Tuesday, August 18, 2009

Being Painterly

Tried painting watercolors in a painterly way today using a couple of methods I had seen or read about. Got out the paintbrush and went after it without any preliminary sketches. Below are my shamefaced attempts.



A VIEW INTO DOWNTOWN LOOKING EAST

Tried the method of "Just Paint the Shapes." This is a view into downtown looking east. The setting sun was glowing on the face of the tall white buildings in the distance and that's what caught my eye.


I made the white buildings tooooo small. They were actually supposed to be the focus. Those blue blobs with the black lines that look like transformers on the utility pole are actually the windows to the white building. The big blue blob at the bottom is the roof of a house.

I liked the tangle of utility lines in the photo, but I probably should have drawn the wires in with a pen instead of painting them. I also don't like the four color palette. If I had do-over, I would change the red brick color of the building on the left to the warm yellow of the building on the right.

Must remember these things.



BANK BUILDING

I found a lady in NYC who had the most amazing watercolors that were vivid and "loose" I guess you would say. There was a lot of white space between the brushstrokes which made the painting sharp and crisp. Very un-watercolor-like compared to most, but there was a dreamy watercoloryness to it still.

I liked 'em real much and tried to emulate the style. Oy. Big Fail.


At least Hubby recognized the building. I like the little bit under the yellow tree. That came closest to what I was aiming for. I also like the odd pink color in the sky. It kinda got away from me, but still I put red in the sky where it didn't belong.

The dark gray monolith on the right is a big fail because I got it too dark. It should have been just a little bit darker than the shadow on the side of the other building (which was perfect BTW.) I like the bit of blue dropped into the monolith. Had it been lighter gray that would have looked neat. I didn't even try on the windows of the monolith because the painting was ruined at that point anyway.

Oh well, onward through the fog.



PATSY'S CHICKENS

A lady in north Arkansas blogs about her chickens and posts a picture of them every day. I thought I would try the sketchy whitespace method of watercolor on today's photo.


This came out OK I suppose, but it's not what I was trying to do. There is way too much detail on the big chicken. He should have been more liquidy watercolory. The other too are close to right, but are too hard edged. I should have scootched the bottom chicken over to the right a bit and given him a head. Composition, composition, composition.

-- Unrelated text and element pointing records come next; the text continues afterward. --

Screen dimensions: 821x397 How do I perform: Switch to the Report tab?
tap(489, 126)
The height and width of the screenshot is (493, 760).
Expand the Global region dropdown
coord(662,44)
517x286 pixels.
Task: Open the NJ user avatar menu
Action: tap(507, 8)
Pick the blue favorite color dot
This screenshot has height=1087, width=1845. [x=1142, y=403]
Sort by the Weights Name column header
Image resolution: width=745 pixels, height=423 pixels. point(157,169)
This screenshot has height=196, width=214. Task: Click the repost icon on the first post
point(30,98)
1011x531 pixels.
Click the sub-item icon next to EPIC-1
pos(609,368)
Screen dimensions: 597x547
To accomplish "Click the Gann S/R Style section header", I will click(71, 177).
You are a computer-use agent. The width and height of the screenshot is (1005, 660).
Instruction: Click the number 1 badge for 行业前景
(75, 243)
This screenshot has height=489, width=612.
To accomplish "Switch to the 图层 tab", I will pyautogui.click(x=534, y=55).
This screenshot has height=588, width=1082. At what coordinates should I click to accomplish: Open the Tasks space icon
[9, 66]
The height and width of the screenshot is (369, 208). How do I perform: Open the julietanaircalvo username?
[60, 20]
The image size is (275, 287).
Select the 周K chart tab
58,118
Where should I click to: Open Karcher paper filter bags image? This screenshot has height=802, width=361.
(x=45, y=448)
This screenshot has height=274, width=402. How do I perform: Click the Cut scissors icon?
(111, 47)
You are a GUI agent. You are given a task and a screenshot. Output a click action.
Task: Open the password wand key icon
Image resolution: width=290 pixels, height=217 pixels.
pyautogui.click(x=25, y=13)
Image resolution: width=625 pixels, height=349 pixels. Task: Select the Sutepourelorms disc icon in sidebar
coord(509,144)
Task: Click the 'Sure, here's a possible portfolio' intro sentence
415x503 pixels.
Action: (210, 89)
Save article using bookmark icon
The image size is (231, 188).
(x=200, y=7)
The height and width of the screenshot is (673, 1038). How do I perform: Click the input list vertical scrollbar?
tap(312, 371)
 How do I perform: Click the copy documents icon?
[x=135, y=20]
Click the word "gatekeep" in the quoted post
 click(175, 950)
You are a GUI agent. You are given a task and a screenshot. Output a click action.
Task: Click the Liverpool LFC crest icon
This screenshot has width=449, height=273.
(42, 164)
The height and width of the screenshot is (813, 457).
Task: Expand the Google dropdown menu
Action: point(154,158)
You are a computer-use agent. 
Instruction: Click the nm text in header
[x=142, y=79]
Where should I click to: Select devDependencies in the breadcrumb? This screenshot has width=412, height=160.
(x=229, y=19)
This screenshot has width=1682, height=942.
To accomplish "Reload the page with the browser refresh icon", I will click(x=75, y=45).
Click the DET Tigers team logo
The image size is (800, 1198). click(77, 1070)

When will I ever learn???? I painted it just as it was in the photo. Must learn to edit in my head.

I rather like the 1950's retro kitchen wallpaper look to this though.



PATSY'S ANTIQUE CHICKENS

Thought I would give the chicken pic another shot. Messed it up horribly and washed over the whole thing with Raw Sienna in frustration. Turned it into mud.

After it dried it started growing on me. I kinda like it.

4 comments:

Sarah M said...

Great post! I love how you find at least one thing positive in each one of what you call your failures. I wish I could critique my own work like that, I would learn so much more! The third painting (chickens) is my favourite (I'm a bird junkie). Aside from the middle chicken with the missing head, I think it's great. Love the green brushstrokes around the top edge and the ground.

Monkey Mind said...

For a watercolor beginner I'd say these are pretty good. Watercolor is hard to work with - I see the essence of something that could be really good work with practice. I rather like the first one. My first attempts - ugghhh. Keep up the watercolor work, I think you have something there.

Betker said...

I know years from now, if you're really looking at these, you will think, what was I thinking? these are wonderful. They really are loose and cool. Each has genuine attitude and a story!

For me the trick is to not stop when I think it's a mess, but keep adding and subtracting. Eventually every mess becomes something I like! Usually, the more frustrating the process the better I like the outcome. Maybe I am just stubborn!!

Thank you for articulating this travail we all share!

Speck said...

Sarah - Thanks! I'll try to avoid painting headless chickens from now on. LOL!

Monkey - I struggle with watercolor because I love precise, technically detailed drawings. WC is not the medium for that. I just can't help myself, I feel the need to put in every little detail. I'm working on the addiction.

P. - I'm looking at them now and wondering what was I thinking. :)
Thank you for the kind words. I'll keep on travailling until the secret of WC clicks in my head some day.